**Dataset extract:**

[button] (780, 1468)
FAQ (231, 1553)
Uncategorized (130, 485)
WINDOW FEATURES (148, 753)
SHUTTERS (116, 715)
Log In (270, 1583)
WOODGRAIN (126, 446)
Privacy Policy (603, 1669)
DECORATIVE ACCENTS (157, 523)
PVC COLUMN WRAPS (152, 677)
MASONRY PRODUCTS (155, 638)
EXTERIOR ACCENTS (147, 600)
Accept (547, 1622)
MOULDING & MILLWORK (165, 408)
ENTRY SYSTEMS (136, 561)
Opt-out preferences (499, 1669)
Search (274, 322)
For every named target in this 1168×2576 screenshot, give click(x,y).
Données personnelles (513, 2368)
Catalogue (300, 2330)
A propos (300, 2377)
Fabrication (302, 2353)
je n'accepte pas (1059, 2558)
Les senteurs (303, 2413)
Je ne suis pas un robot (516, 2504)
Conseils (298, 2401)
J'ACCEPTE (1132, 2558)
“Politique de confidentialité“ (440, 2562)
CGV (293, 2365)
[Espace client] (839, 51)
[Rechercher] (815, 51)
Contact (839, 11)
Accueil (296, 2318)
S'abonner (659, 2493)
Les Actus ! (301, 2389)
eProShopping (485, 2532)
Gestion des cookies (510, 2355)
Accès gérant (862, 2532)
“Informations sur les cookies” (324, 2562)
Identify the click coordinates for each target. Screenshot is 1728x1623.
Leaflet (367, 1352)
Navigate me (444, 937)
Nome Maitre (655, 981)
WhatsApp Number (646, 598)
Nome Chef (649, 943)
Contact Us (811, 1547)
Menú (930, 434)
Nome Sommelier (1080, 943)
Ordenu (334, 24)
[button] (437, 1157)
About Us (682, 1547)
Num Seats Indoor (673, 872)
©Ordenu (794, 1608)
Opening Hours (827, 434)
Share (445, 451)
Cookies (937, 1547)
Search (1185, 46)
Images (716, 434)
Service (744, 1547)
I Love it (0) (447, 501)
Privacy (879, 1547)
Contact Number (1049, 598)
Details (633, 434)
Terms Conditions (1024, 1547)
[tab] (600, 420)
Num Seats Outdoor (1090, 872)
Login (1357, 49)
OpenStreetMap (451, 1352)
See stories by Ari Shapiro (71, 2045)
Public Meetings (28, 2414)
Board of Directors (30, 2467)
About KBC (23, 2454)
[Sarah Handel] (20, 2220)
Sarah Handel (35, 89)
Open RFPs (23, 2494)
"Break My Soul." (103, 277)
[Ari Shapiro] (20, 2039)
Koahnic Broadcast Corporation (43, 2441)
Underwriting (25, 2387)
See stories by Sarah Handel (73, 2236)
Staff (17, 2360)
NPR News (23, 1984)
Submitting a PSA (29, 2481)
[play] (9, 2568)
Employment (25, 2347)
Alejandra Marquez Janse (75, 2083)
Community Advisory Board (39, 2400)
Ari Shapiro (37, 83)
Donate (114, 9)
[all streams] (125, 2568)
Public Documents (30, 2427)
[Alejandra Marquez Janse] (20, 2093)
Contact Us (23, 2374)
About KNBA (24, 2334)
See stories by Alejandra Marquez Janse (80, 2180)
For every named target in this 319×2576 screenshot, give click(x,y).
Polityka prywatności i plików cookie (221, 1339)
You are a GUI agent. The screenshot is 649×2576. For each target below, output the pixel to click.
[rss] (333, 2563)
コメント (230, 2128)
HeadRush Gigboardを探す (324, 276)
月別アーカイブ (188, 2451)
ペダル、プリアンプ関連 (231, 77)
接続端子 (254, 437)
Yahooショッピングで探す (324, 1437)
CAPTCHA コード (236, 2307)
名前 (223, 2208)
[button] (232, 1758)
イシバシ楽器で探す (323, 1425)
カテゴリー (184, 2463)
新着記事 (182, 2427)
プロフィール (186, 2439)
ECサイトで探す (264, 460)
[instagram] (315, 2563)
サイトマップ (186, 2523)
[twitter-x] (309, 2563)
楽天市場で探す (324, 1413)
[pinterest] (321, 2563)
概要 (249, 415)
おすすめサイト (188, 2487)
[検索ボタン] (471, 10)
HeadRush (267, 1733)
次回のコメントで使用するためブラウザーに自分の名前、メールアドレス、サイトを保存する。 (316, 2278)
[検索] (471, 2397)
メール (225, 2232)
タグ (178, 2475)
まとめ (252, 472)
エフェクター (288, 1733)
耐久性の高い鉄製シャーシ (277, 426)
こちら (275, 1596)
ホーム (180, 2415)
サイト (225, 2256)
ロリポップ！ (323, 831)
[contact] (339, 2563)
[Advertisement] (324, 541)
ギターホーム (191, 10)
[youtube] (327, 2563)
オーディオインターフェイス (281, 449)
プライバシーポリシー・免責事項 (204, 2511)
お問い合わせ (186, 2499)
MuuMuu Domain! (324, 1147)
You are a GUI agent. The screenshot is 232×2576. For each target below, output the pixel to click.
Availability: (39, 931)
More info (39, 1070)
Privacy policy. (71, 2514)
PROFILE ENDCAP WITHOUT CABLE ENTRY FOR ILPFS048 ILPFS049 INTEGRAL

**Work instructions:**
Identify the lines in the entries that hold "ENTRY" and return each one.

**Written response:**
ENTRY SYSTEMS (136, 561)
PROFILE ENDCAP WITHOUT CABLE ENTRY FOR ILPFS048 ILPFS049 INTEGRAL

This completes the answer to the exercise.